What will then be the competitive edge of these companies in India?
It appears that each of these companies has weighed very carefully the existing strategic opportunities in the API sectors of India, both in terms of technology as well as domestic demand.

Strategic gap in API manufacturing technology:
India, undeniably, is one of the key global hubs in the API space, with competitive edge mainly in ‘non-fermentation technology’ product areas. This leaves a wide and perceptible technological gap in the areas of products requiring ‘fermentation technology‘.

Significant demand from domestic formulations manufacturing:
India is much ahead of China in pharmaceutical formulations manufacturing, especially in the area of exports to the regulated markets like, the USA and EU. Over 25 domestic Indian companies are currently catering to exports demand of the U.S market. However, it is interesting to note that the global manufacturers like Sandoz, Eisai, Watson, Mylan have already set up their formulations manufacturing facilities in India and some more are expected to follow suit over a period of time. Hence, fast growing domestic demand for APIs, especially for exports, will drive the business plan of the global API players for India.

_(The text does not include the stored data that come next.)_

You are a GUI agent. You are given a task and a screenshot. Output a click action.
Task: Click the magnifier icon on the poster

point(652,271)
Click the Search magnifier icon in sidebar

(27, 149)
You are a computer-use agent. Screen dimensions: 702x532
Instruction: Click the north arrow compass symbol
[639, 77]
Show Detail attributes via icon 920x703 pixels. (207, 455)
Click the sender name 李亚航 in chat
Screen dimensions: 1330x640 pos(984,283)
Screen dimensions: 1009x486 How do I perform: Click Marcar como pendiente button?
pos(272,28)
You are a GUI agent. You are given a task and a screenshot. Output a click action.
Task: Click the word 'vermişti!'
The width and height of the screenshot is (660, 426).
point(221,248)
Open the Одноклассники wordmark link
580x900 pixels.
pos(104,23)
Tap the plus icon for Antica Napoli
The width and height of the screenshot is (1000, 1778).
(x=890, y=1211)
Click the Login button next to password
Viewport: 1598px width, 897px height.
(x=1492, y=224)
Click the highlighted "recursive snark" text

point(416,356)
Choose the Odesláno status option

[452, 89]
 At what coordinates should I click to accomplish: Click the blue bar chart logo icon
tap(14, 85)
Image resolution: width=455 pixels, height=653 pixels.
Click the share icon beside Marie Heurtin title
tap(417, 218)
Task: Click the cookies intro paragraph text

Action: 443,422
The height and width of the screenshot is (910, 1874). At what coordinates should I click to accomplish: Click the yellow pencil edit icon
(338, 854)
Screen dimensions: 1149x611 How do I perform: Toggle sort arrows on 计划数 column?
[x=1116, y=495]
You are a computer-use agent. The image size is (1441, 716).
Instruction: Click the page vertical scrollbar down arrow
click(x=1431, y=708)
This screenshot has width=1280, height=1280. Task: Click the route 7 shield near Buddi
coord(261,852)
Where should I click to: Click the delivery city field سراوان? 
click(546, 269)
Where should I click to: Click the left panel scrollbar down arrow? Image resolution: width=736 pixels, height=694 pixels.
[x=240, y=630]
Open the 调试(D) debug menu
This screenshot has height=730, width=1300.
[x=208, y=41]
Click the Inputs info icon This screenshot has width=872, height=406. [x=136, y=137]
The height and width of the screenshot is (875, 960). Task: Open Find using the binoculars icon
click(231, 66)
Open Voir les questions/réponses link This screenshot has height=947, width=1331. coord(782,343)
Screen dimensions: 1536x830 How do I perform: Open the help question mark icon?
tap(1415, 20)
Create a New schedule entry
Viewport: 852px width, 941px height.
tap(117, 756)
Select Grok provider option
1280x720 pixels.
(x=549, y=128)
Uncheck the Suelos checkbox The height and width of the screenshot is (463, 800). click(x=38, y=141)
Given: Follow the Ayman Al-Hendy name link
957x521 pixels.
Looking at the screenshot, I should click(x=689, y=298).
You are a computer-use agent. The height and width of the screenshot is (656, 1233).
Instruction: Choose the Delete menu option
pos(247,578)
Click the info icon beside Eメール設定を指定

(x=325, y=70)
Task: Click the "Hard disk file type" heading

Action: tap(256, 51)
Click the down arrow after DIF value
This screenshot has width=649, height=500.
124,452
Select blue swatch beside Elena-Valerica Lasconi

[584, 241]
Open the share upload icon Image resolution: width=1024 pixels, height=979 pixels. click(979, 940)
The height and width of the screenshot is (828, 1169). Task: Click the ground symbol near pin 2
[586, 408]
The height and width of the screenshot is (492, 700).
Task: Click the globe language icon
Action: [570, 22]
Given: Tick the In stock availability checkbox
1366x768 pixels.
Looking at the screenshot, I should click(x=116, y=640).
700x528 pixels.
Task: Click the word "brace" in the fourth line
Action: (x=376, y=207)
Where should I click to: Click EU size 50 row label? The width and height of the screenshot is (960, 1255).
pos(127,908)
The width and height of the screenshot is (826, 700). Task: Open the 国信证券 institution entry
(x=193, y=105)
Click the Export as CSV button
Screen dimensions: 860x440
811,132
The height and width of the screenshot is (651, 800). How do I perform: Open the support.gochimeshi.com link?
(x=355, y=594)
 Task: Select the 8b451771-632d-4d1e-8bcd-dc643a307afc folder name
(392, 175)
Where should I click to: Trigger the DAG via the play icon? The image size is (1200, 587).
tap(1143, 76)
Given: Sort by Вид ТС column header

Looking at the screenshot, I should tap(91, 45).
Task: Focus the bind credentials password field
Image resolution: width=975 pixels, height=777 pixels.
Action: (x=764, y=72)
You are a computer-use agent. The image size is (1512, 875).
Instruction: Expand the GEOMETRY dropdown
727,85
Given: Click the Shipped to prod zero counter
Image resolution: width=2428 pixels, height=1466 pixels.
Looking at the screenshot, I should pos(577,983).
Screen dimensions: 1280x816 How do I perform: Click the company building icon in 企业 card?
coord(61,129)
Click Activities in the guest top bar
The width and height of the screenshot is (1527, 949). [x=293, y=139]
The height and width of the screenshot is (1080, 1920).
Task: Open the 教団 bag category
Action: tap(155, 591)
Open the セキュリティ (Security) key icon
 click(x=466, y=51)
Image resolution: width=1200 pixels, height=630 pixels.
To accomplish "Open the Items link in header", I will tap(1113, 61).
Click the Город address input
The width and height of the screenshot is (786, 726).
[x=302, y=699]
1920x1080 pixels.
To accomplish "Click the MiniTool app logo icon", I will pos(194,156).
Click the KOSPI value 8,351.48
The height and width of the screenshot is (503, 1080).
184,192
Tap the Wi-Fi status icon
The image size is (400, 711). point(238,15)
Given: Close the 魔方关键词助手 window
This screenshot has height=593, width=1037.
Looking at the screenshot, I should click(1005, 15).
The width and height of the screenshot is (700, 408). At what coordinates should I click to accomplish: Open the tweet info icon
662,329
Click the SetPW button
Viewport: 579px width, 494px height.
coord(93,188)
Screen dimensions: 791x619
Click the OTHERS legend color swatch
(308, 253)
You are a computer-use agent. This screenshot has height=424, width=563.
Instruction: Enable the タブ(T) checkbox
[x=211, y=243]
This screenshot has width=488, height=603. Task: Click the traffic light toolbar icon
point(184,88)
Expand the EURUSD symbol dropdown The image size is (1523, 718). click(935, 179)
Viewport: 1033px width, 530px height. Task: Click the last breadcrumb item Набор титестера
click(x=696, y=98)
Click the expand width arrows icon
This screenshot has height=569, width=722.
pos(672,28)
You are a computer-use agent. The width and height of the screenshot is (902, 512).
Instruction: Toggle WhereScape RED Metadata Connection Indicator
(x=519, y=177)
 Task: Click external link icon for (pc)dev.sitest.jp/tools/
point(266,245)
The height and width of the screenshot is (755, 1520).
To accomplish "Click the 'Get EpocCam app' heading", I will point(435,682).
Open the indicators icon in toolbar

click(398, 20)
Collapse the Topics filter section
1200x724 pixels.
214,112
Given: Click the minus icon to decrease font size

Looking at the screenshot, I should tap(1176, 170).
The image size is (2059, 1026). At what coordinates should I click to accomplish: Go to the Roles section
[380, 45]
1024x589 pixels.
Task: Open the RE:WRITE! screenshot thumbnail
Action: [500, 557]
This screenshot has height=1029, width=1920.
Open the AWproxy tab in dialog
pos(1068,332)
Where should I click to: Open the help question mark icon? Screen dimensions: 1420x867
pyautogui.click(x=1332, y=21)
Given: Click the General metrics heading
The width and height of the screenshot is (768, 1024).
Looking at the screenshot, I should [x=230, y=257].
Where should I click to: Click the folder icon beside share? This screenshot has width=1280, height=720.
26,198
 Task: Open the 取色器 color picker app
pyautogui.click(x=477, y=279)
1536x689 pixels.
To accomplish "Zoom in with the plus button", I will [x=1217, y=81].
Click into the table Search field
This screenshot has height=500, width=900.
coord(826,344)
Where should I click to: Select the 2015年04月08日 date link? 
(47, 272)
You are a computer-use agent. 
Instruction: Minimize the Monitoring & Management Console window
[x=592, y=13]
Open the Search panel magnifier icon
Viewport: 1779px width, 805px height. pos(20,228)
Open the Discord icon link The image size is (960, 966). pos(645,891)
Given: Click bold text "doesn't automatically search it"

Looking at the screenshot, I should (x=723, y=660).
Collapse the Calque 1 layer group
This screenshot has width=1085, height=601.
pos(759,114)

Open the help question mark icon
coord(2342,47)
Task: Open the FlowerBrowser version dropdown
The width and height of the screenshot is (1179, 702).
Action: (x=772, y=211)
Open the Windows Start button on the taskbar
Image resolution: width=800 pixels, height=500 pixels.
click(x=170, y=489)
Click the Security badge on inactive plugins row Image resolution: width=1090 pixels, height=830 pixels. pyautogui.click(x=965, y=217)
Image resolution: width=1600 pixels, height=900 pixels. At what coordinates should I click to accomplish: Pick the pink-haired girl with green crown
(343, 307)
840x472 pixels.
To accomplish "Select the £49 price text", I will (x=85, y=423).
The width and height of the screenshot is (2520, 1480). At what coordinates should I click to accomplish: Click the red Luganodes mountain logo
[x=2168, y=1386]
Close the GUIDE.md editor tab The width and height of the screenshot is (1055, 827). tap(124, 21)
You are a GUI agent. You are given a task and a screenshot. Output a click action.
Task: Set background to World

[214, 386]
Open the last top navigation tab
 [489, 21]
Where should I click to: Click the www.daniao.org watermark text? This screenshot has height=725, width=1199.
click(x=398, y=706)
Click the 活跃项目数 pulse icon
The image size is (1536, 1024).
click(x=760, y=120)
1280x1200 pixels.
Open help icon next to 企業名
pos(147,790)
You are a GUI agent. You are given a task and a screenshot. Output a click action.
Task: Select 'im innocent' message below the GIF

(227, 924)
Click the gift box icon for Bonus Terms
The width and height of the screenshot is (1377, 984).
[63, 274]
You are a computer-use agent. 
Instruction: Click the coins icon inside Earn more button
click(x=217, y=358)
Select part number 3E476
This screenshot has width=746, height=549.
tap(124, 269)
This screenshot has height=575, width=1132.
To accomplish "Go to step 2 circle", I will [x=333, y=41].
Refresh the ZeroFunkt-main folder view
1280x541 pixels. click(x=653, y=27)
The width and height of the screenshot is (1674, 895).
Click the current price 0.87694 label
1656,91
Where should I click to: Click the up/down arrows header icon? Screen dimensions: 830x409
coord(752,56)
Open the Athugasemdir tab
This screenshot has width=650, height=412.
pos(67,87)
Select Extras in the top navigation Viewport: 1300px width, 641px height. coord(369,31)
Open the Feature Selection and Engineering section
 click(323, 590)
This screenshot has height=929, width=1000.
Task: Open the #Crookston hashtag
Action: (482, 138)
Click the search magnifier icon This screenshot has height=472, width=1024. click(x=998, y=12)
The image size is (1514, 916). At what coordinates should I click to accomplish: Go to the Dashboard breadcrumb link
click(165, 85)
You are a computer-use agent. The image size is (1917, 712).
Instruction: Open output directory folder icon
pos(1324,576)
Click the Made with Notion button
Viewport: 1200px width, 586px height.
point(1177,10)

Is the cost arbitrage of India sustainable?
Indian API manufacturers although currently have a cost advantage compared to their counterparts in the regulated market, this advantage is not sustainable over a period of time because of various reasons. The key reason being sharp increase in cost related to more stringent environmental and regulatory compliance, besides spiraling manpower and other overhead costs.

Indian regulatory requirements for the global API players:
To sell their APIs into India, global companies are now required to obtain the following regulatory approvals from the Indian authorities:

1. Foreign manufacturing sites for the concerned products

2. APIs which will be imported in the country

The Drug Controller General of India (DCGI) has stipulated a fee of U.S$1,500 to register the manufacturing premises and U.S$1,000 to register each individual API. Since January 2003, around 1,200 registration certificates have been issued in India. Large number of Indian registrations is attributed by many to the strategic technology gap in India, as stated above, demand of high-quality API for finished formulations required by the regulated markets like the U.S and EU, and relatively cheaper product registration process.

As we see above Teva has gone for maximum number of Indian registrations, so far and most probably selling the APIs to their contract formulations manufacturers in India. Similarly, Schering-Plough and Sanofi, if not Pfizer are perhaps catering to the API demand of their respective formulations manufacturing plants in the country.

Apprehension of counterfeit APIs from the emerging markets:

Growing apprehensions of counterfeit APIs from the emerging markets like, India and China must also be addressed expeditiously by all concerned.

‘The New York Times’ dated August 15, 2011 reported that APIs from India, China and elsewhere now constitute 80% of the active ingredients in US drugs. The US FDA Commissioner Margaret Hamburg was quoted saying, “Supply chains for many generic drugs often contain dozens of middlemen and are highly susceptible to being infiltrated by falsified drugs.”

Conclusion:

Be that as it may, some key global players mainly China, as mentioned above, are now exporting APIs at a much larger scale to India and in that process have started curving out a niche for themselves in the Indian API market. Impressive growth of the domestic pharmaceutical formulations manufacturing market fueled by increasing domestic consumption and exports to the regulated markets, coupled with gradual improvement in the regulatory environment of the country and some global collaboration for the pharmaceutical formulations sourcing from India, are expected to drive the growth of API business of the global players in India. However, the moot question still remains: will the Indian API players be able to thrive or even survive the tough competition from the global players, especially China?

Disclaimer:The views/opinions expressed in this article are entirely my own, written in my individual and personal capacity. I do not represent any other person or organization for this opinion.